El terrorista que se creyó inmune

La banda mantuvo al frente del ‘comando’ a Goikoetxea pese a ser identificado por la Policía ya el verano pasado, poco después de su primer atentado, y a sus llamativos rasgos físicos 

O. L--F. ·22/07/2008 - 23:23h

Arkaitz Goikoetxea Basabe, el joven etarra detenido como máximo responsable del comando de ETA desarticulado ayer, dejó su huella, literalmente, ya en el primer atentado que cometió: el coche bomba del 24 de agosto de 2007 contra el cuartel de la Guardia Civil de Durango (Vizcaya).

Un desliz dactilar que permitió que fuera rápidamente identificado por la Policía y que su fotografía se hiciera pública. No le importó. Durante los casi once meses que han discurrido desde entonces hasta su captura, el joven etarra ha mantenido una febril actividad terrorista saltándose la norma no escrita hace años por la organización terrorista según la cual los activistas quemados deben refugiarse en Francia para evitar su captura y la caída de sus compañeros.

Sin embargo, Arkaitz Goikoetxea continuó en activo y dejó más huellas en otros atentados. Así, las cámaras de la comisaría de la Ertzaintza en Zarautz (Guipúzcoa) le grabaron el 25 de septiembre pasado cuando colocaba en la parte de atrás una mochila bomba. Su ADN apareció días después, en los artefactos recuperados tras el atentado trampa fallido contra los tedax de la Policía autónoma vasca frente al Palacio de Justicia de Getxo (Vizcaya). Y su voz fue identificada como la del etarra que avisó de la colocación del coche bomba frente al cuartel de Calahorra (La Rioja). Y todo ello mientras su foto era incluida por el Ministerio del Interior en los carteles de los terroristas más buscados.

Sólo en una ocasión, la Policía creyó que Goikoetxea había cumplido la norma etarra. Fue el 20 de noviembre, nueve días después del atentado frustrado de Getxo. Entonces, con una documentación falsa, alquiló una furgoneta en la localidad de Ermua que fue recuperada tres días más tarde al otro lado de la frontera. Sin embargo, los hechos demostraron poco después que lo que parecía una huída era en realidad un viaje de ida y vuelta para recoger material.

Llamativos rasgos físicos

En contra de Arkaitz Goikoetxea también jugaba, en principio, sus marcados rasgos físicos. Alto –supera el 1,80 metros de estatura– tiene una malformación congénita en el labio superior que le ha dejado una visible cicatriz y una acusada pronunciación nasal. Además, en abril de 2000 había sufrido la amputación del dedo de una de las manos al estallarse el artefacto pirotécnico que manipulaba durante un ataque de violencia callejera. Un llamativo aspecto que él había intentado camuflar con una barba y el cabello teñido.

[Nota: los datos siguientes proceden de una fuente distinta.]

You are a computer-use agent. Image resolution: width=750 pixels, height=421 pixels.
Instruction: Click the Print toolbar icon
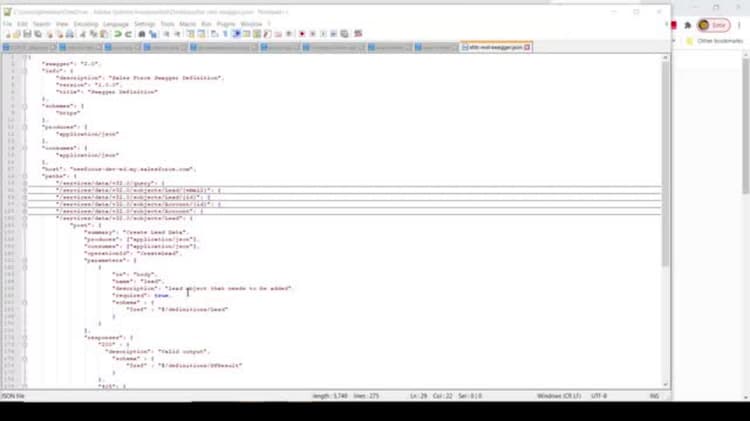70,34
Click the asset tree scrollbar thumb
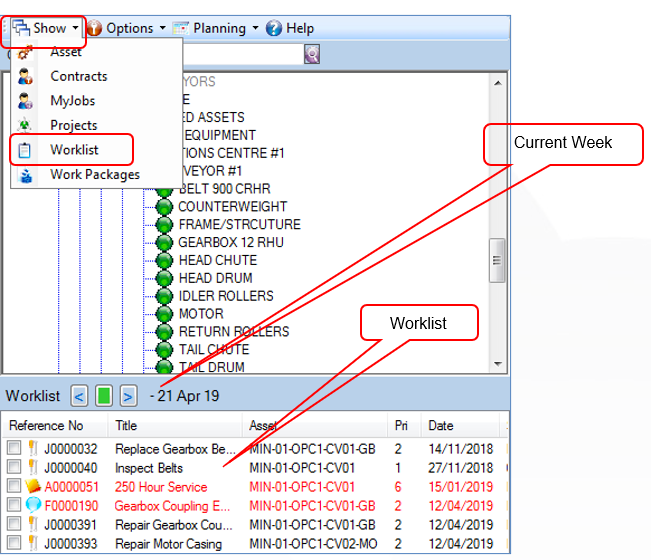The image size is (651, 560). [x=497, y=261]
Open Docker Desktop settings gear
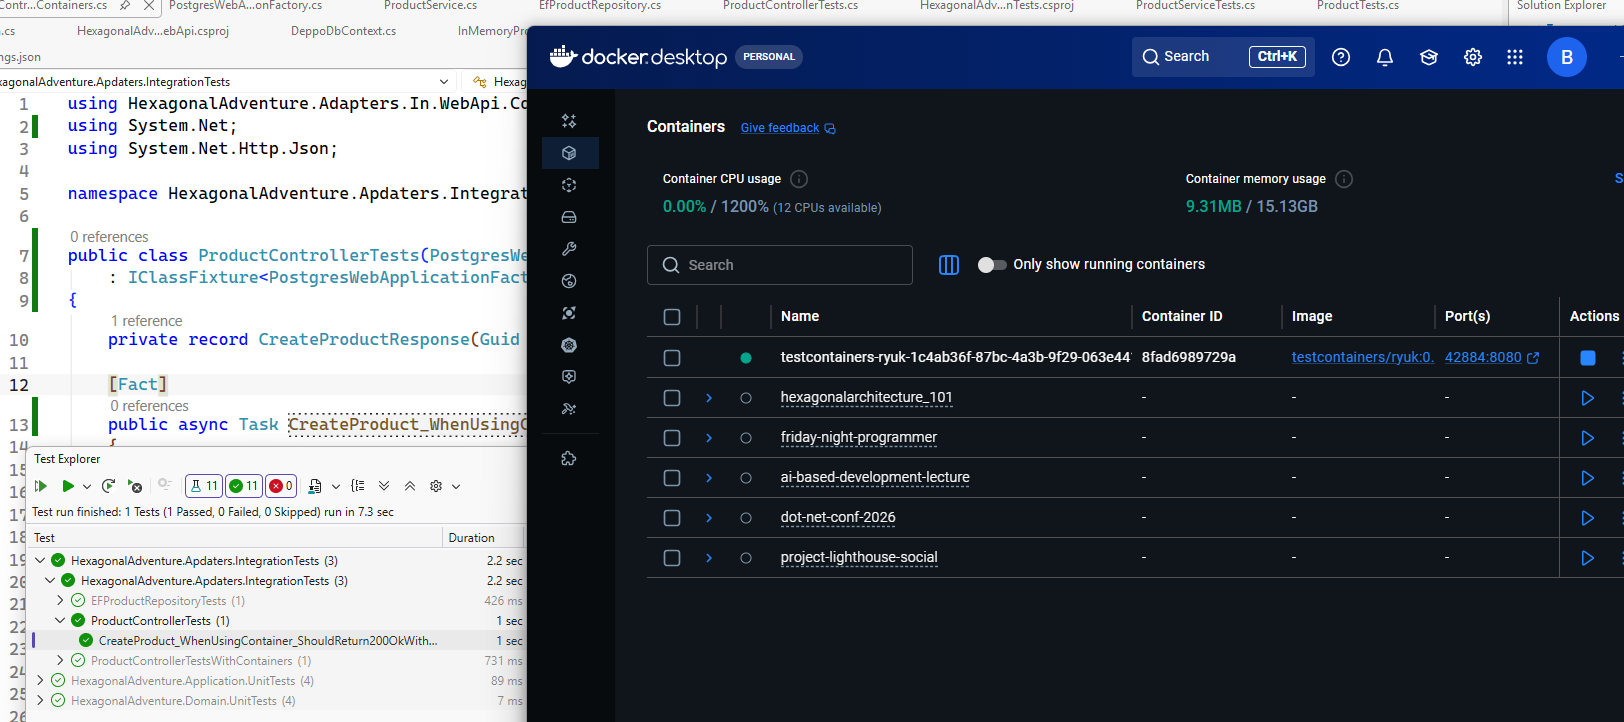This screenshot has height=722, width=1624. [x=1472, y=57]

Sin embargo, su rostro era muy bien conocido por las Fuerzas de Seguridad del Estado. De hecho, el joven etarra –28 años cumplidos el pasado mes de mayo– era un viejo conocido en las comisarías del País Vasco y en la Audiencia Nacional. Su primera detención se remonta a 1998, a la que le siguieron otra en 2000 y una más en marzo de 2001. Todas ellas por participar en diversos actos de violencia callejera. Su última captura, hasta la de ayer, se había producido en octubre de 2004, acusado de realizar actividades a favor de la banda. Por ella, estuvo en prisión hasta abril de 2005. Tras quedar en libertad, cruzó la frontera. A comienzos de 2007, los dirigentes de la banda lo enviaron a organizar el comando Vizcaya. Entonces, se creía inmune a la acción policial.